### What is being asked
A word-for-word transcription of every record is needed.

### Entries supplied

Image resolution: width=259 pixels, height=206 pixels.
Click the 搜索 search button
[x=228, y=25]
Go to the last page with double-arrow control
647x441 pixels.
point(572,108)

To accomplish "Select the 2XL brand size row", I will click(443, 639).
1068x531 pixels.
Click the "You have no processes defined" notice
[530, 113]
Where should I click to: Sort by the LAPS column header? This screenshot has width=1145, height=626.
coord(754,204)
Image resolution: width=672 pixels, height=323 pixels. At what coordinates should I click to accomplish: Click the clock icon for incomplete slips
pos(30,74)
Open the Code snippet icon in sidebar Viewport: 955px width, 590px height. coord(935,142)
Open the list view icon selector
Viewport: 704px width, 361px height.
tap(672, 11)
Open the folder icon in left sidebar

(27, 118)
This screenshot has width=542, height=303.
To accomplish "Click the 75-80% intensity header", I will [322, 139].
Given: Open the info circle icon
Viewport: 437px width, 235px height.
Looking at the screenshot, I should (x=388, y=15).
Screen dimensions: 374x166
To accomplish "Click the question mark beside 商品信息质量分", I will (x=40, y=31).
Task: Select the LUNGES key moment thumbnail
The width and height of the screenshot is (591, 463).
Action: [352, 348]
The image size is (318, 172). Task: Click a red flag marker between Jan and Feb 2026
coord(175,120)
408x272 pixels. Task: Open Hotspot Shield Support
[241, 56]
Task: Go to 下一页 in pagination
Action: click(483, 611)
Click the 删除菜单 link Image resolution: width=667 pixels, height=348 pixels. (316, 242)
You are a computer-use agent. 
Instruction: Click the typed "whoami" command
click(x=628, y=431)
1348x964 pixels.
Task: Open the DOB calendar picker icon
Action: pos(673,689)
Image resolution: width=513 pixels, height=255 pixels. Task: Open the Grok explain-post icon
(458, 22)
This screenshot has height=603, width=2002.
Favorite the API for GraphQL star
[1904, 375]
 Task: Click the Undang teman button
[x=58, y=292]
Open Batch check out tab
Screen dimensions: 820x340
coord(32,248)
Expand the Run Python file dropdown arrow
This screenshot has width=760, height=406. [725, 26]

### Response
Image resolution: width=259 pixels, height=206 pixels.
Click the 搜索 search button
[x=228, y=25]
Go to the last page with double-arrow control
647x441 pixels.
point(572,108)

To accomplish "Select the 2XL brand size row", I will click(443, 639).
1068x531 pixels.
Click the "You have no processes defined" notice
[530, 113]
Where should I click to: Sort by the LAPS column header? This screenshot has width=1145, height=626.
coord(754,204)
Image resolution: width=672 pixels, height=323 pixels. At what coordinates should I click to accomplish: Click the clock icon for incomplete slips
pos(30,74)
Open the Code snippet icon in sidebar Viewport: 955px width, 590px height. coord(935,142)
Open the list view icon selector
Viewport: 704px width, 361px height.
tap(672, 11)
Open the folder icon in left sidebar

(27, 118)
This screenshot has width=542, height=303.
To accomplish "Click the 75-80% intensity header", I will [322, 139].
Given: Open the info circle icon
Viewport: 437px width, 235px height.
Looking at the screenshot, I should (x=388, y=15).
Screen dimensions: 374x166
To accomplish "Click the question mark beside 商品信息质量分", I will (x=40, y=31).
Task: Select the LUNGES key moment thumbnail
The width and height of the screenshot is (591, 463).
Action: [352, 348]
The image size is (318, 172). Task: Click a red flag marker between Jan and Feb 2026
coord(175,120)
408x272 pixels. Task: Open Hotspot Shield Support
[241, 56]
Task: Go to 下一页 in pagination
Action: click(483, 611)
Click the 删除菜单 link Image resolution: width=667 pixels, height=348 pixels. (316, 242)
You are a computer-use agent. 
Instruction: Click the typed "whoami" command
click(x=628, y=431)
1348x964 pixels.
Task: Open the DOB calendar picker icon
Action: pos(673,689)
Image resolution: width=513 pixels, height=255 pixels. Task: Open the Grok explain-post icon
(458, 22)
This screenshot has height=603, width=2002.
Favorite the API for GraphQL star
[1904, 375]
 Task: Click the Undang teman button
[x=58, y=292]
Open Batch check out tab
Screen dimensions: 820x340
coord(32,248)
Expand the Run Python file dropdown arrow
This screenshot has width=760, height=406. [725, 26]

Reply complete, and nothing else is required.